Dos camellos de baja estofa, pese a su reconocido prestigio urbano por la calidad del material que manejaban, sentaron su centro de operaciones en el bar de Sito. Uno de ellos era conocido como Jabba, ya que las monstruosas carnes que lo cubrían eran tan blandas, grasientas y correosas, que más que andar, reptaba.
Jabba hacía gala de una animadversión superlativa contra toda la humanidad, y muy rara vez interactuava con sus iguales. Y si lo hacía, era siempre con una antipatía a quemarropa y porque estaba de buen humor. A nosotros nos hacía gracia su acidez social, y a él le encantaba contar esa clase de chistes que explotan con total desvergüenza el dolor y la desgracia ajena, para luego estallar en carcajadas hasta la lágrima.
A mí me contó el del macroconcierto celebrado el 7 de agosto de 1996 en el camping de Biescas, donde tocaron Los del Río, Aguaviva y Sepultura.
El otro camello se llamaba Joan. Salvo en el sentido del humor, mostraba enormes diferencias respecto a su compañero de profesión. En lo corpóreo, era más estrecho que un silbido y más largo que el cuello de una jirafa con hambre. Su cabeza, pequeña como si se la hubieran reducido los jíbaros, presentaba una destacada tonsura circular del tamaño de un reloj de pulsera. Su cara siempre exhibía un gesto de alerta, incluso en los momentos en los que no había razón para ello, y solo cuando bebía o fumaba, sus rasgos se suavizaban.
Buen conversador y lector de libros de historia, cuando lo conocí, era ya un excocainómano reciclado a traficante, y me explicó que de nada sirvieron sus reclusiones en centros de desintoxicación. Su verdadera sanación fue gracias a su padre, madre y hermano mayor, que lo secuestraron en la enorme casa de payés donde se crio. Una construcción alejada del mundanal ruido, aledaña a una cantarina riera y rodeada de bosque en el que se perdió, bajo estricta vigilancia familiar, las veces que consideró menester.
Después de dos años de aislamiento monacal en el que no recibió visita alguna, Joan de la riera —así apodado tras su resurrección— retomó su contacto con la civilización, curado: solo fumaba hachís y bebía en exceso.
Un día, como en otras tantas ocasiones, Sito fue a meter su Renault 25 en el garaje. Nadie se dio cuenta hasta que fue demasiado tarde. La primera en reaccionar fue la pequeña Demetria, que en cuanto oímos el primer bramido de dolor, ya se había tapado los ojos. Sito movió el coche marcha atrás dos metros y aplastó el abdomen de nuestra querida Lúa, que a saber por qué, estaba agazapaba como una falca en una de las ruedas traseras del coche.

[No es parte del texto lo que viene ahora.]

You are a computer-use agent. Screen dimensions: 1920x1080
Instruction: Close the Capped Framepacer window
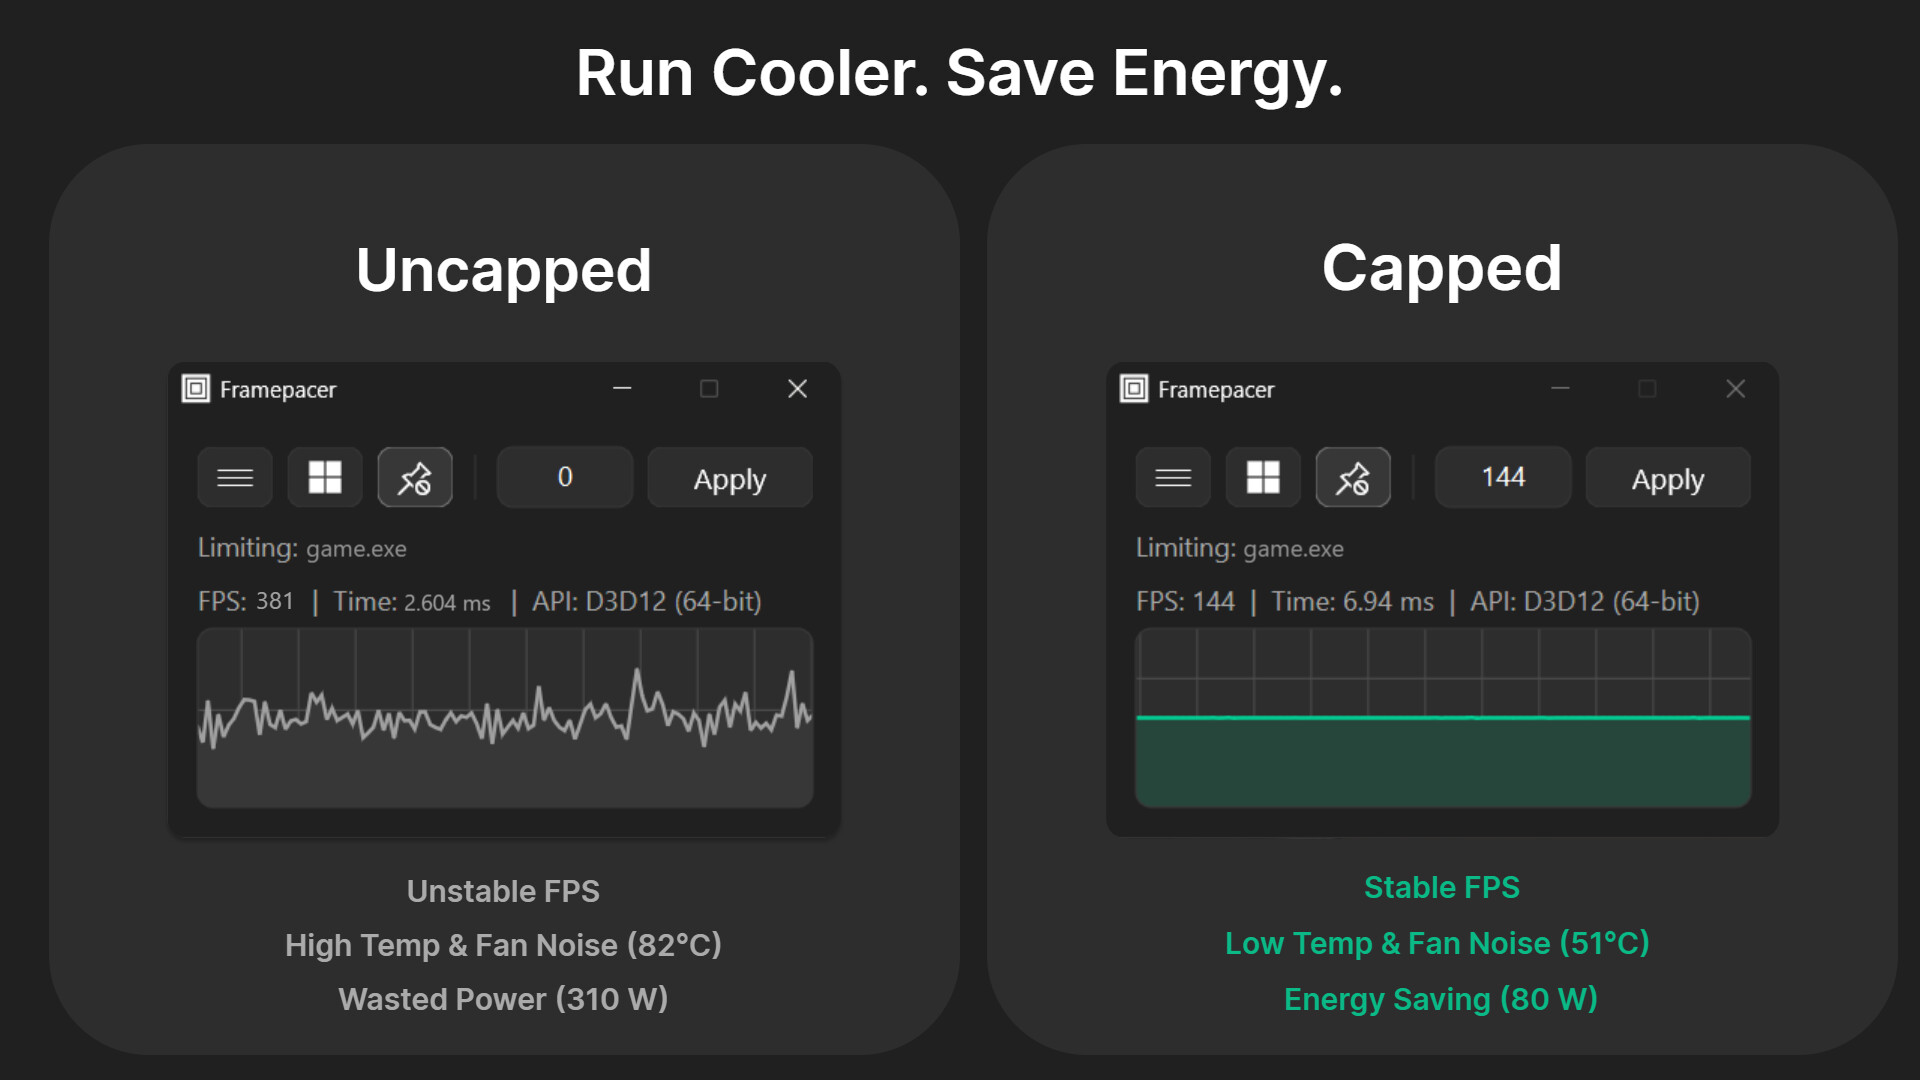pyautogui.click(x=1735, y=388)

Los aullidos fueron de una agonía tan profunda que parecieron perdurar en el aire durante días. Aquel fue uno de los capítulos más negros en la historia del bar, y todos decidimos no hablar de él y relegarlo al olvido. Todos menos Joan de la riera, que si bien no era un tipo irrespetuoso, aquel día pimpló bastante y cometió la imprudencia de reabrir aquella puerta prohibida, cuando llevaba más de año y medio cerrada.
La osadía fue así:
—Sí, qué.
—Que hoy también es viernes y tú no mataste a la Lúa, Sito. La Lúa se suicidó.
—Mira, Joan, me voy a cagar en...
—La Lúa se suicidó, Sito, ¿sabes por qué? ¡Porque estaba hasta los cojones de todos nosotros!
Sito agarró al Joan por la pechera con la clara intención de esculpirle una nueva cara en no más de tres o cuatro hostias certeras. Por el contrario, Joan sonreía con insultante indiferencia ante la posibilidad de aquella cirugía facial extrema. De pronto, la puerta que delimitaba el bar de la casa se abrió, y la señora Tere apareció como si se desplazara sobre raíles, sentenciando: «Joan, eres un desgraciado. Ahora mismo te vas a tu casa y te quedas allí todo el fin de semana. Y no te alejes mucho del lavabo, ¡porque lo vas a necesitar más de lo acostumbrado!».
Todos —incluso Demetria, con sus ojitos muy abiertos y su boquita en una O— miramos a Joan. Un murmullo colectivo que le presagiaba males inenarrables, llenó el bar como una densa nube hasta perderse en el techo. Joan ya no sonreía. Sito lo soltó. Y la señora Tere reculó marcha atrás sin quitarle ojo de encima hasta desaparecer por el umbral. La puerta, sola, se cerró tras ella, y luego, el silencio.
Para cuando llegó el martes, el Joan de la riera —más delgado de lo habitual—, nos explicó que casi muere deshidratado por culpa de unas diarreas venidas de otro mundo.